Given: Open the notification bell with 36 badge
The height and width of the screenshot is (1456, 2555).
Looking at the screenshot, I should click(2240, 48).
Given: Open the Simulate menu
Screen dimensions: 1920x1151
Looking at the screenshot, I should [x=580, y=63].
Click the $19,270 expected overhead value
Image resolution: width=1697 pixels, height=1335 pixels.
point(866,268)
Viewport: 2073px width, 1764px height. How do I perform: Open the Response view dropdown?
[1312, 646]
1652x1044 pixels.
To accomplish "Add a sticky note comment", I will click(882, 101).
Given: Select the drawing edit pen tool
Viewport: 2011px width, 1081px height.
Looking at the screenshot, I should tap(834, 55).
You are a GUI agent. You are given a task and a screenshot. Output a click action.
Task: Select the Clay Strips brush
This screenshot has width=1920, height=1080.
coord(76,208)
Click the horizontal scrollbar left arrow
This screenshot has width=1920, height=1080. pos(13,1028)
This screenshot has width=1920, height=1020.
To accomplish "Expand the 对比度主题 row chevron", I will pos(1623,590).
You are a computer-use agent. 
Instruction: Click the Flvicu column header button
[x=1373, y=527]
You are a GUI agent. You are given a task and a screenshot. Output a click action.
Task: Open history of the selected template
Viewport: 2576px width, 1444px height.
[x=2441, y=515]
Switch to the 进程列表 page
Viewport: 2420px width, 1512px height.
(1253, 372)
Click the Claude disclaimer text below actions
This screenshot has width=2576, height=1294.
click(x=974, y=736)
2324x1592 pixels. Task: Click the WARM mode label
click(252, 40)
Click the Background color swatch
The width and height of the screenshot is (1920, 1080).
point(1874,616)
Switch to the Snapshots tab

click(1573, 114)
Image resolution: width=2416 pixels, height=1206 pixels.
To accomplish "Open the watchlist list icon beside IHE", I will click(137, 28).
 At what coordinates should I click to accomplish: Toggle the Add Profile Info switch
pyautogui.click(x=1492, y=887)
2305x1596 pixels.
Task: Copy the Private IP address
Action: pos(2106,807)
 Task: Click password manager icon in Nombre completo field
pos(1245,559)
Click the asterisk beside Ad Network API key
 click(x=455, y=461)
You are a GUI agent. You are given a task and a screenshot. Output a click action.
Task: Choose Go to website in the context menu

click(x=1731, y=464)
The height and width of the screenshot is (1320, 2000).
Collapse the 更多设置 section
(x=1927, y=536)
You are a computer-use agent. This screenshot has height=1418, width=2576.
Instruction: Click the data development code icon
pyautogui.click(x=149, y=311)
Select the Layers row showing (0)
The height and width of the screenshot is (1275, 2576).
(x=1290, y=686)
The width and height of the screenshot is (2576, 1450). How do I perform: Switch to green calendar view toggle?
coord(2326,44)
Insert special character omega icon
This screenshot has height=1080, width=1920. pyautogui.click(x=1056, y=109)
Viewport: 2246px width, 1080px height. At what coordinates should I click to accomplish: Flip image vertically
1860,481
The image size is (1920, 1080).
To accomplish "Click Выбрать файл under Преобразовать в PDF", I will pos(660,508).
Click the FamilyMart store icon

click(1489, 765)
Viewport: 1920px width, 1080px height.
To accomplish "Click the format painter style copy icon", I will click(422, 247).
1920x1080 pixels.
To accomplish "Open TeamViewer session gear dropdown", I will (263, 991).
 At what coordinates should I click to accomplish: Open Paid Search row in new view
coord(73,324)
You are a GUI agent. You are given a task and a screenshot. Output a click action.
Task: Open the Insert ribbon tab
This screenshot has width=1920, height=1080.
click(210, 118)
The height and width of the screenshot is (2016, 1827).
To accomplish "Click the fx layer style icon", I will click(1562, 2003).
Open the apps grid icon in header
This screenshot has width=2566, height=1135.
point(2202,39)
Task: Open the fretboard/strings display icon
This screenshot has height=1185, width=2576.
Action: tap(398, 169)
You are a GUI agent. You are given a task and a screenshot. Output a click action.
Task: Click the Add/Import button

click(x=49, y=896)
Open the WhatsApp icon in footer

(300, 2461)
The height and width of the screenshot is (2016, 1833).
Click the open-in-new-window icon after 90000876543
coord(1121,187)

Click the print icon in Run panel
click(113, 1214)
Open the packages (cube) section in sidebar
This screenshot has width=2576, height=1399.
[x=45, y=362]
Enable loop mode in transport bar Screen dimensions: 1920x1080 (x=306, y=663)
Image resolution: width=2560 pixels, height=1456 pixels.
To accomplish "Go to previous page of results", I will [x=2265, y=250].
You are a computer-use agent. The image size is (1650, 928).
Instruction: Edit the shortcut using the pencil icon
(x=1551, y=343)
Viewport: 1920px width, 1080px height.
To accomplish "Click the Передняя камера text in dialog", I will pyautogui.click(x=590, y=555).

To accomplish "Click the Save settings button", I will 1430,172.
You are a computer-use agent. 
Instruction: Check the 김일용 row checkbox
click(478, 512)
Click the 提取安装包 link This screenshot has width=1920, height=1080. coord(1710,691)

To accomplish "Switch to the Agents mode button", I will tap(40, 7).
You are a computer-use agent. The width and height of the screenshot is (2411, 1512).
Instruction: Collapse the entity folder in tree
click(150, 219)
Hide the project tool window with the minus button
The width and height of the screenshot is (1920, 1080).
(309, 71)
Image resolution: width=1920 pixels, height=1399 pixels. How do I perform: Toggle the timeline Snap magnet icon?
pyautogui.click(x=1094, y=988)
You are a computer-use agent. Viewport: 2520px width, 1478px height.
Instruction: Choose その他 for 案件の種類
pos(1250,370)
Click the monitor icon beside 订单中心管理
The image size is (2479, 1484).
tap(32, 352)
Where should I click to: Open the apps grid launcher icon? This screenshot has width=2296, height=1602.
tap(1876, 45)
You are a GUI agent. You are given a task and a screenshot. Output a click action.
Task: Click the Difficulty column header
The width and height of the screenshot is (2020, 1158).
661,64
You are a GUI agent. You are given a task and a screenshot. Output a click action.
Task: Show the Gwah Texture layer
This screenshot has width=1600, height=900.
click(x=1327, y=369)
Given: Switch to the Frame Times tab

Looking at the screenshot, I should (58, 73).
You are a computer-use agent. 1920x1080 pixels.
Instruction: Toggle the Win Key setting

* * *

§ Task statement
Starting at the line above that contains "Switch to the 进程列表 page", repeat each line exactly up to and including the line that contains "The height and width of the screenshot is (1320, 2000).", and stop there.

§ Result
Switch to the 进程列表 page
Viewport: 2420px width, 1512px height.
(1253, 372)
Click the Claude disclaimer text below actions
This screenshot has width=2576, height=1294.
click(x=974, y=736)
2324x1592 pixels. Task: Click the WARM mode label
click(252, 40)
Click the Background color swatch
The width and height of the screenshot is (1920, 1080).
point(1874,616)
Switch to the Snapshots tab

click(1573, 114)
Image resolution: width=2416 pixels, height=1206 pixels.
To accomplish "Open the watchlist list icon beside IHE", I will click(137, 28).
 At what coordinates should I click to accomplish: Toggle the Add Profile Info switch
pyautogui.click(x=1492, y=887)
2305x1596 pixels.
Task: Copy the Private IP address
Action: pos(2106,807)
 Task: Click password manager icon in Nombre completo field
pos(1245,559)
Click the asterisk beside Ad Network API key
 click(x=455, y=461)
You are a GUI agent. You are given a task and a screenshot. Output a click action.
Task: Choose Go to website in the context menu

click(x=1731, y=464)
The height and width of the screenshot is (1320, 2000).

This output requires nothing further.